Could you restate all of the records exactly, leaving out the pictures?

» Stored dataset items
+++

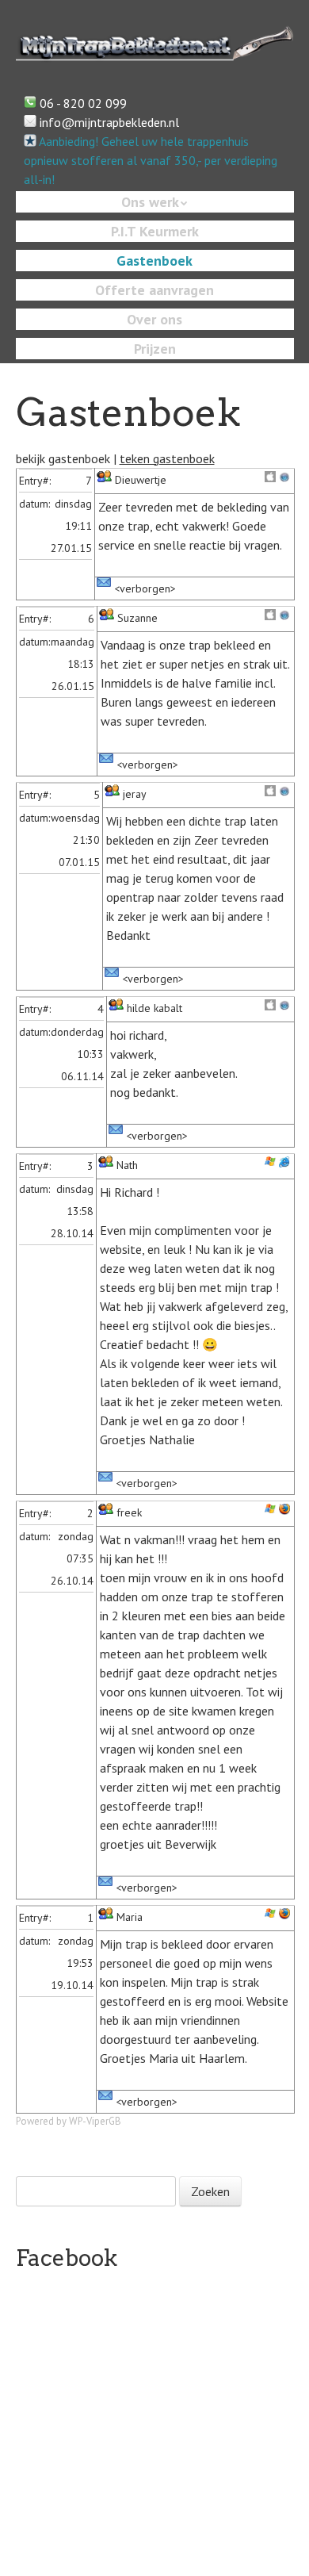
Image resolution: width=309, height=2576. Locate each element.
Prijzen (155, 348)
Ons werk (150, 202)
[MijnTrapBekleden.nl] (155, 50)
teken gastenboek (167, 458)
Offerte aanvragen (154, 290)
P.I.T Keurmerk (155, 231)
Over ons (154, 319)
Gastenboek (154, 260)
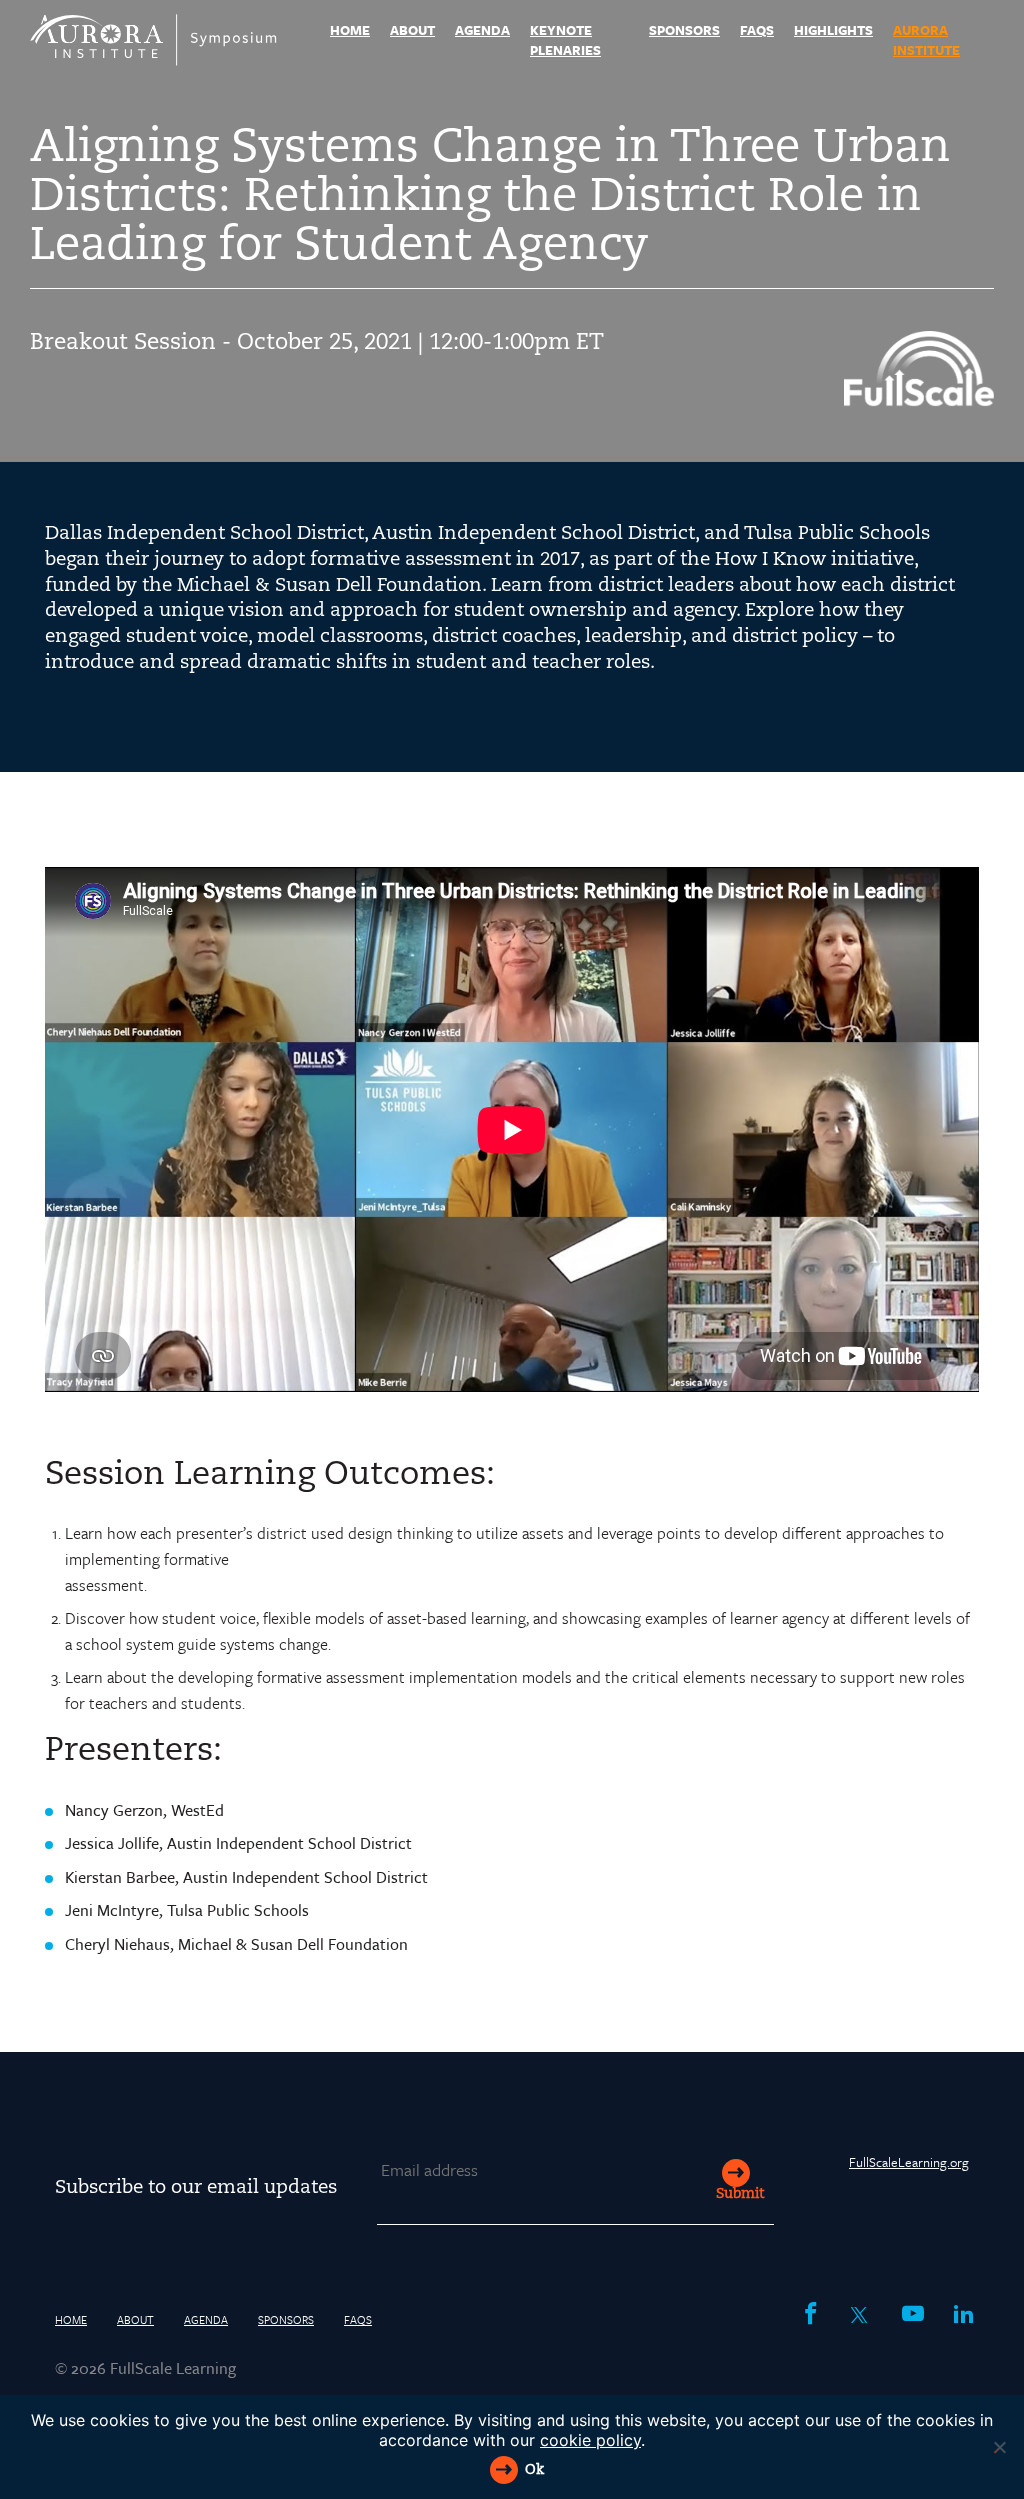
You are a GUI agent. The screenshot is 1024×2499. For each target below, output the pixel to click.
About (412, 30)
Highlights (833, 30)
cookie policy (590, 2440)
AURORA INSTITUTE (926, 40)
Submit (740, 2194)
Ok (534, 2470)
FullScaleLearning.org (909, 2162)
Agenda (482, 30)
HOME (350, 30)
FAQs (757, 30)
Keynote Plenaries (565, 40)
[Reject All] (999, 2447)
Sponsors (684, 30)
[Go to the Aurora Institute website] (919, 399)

+++

» Solution
Image resolution: width=309, height=2576. Locate each element.
Prijzen (155, 348)
Ons werk (150, 202)
[MijnTrapBekleden.nl] (155, 50)
teken gastenboek (167, 458)
Offerte aanvragen (154, 290)
P.I.T Keurmerk (155, 231)
Over ons (154, 319)
Gastenboek (154, 260)
You are a GUI agent. The screenshot is 1024×2499. For each target below, output the pixel to click.
About (412, 30)
Highlights (833, 30)
cookie policy (590, 2440)
AURORA INSTITUTE (926, 40)
Submit (740, 2194)
Ok (534, 2470)
FullScaleLearning.org (909, 2162)
Agenda (482, 30)
HOME (350, 30)
FAQs (757, 30)
Keynote Plenaries (565, 40)
[Reject All] (999, 2447)
Sponsors (684, 30)
[Go to the Aurora Institute website] (919, 399)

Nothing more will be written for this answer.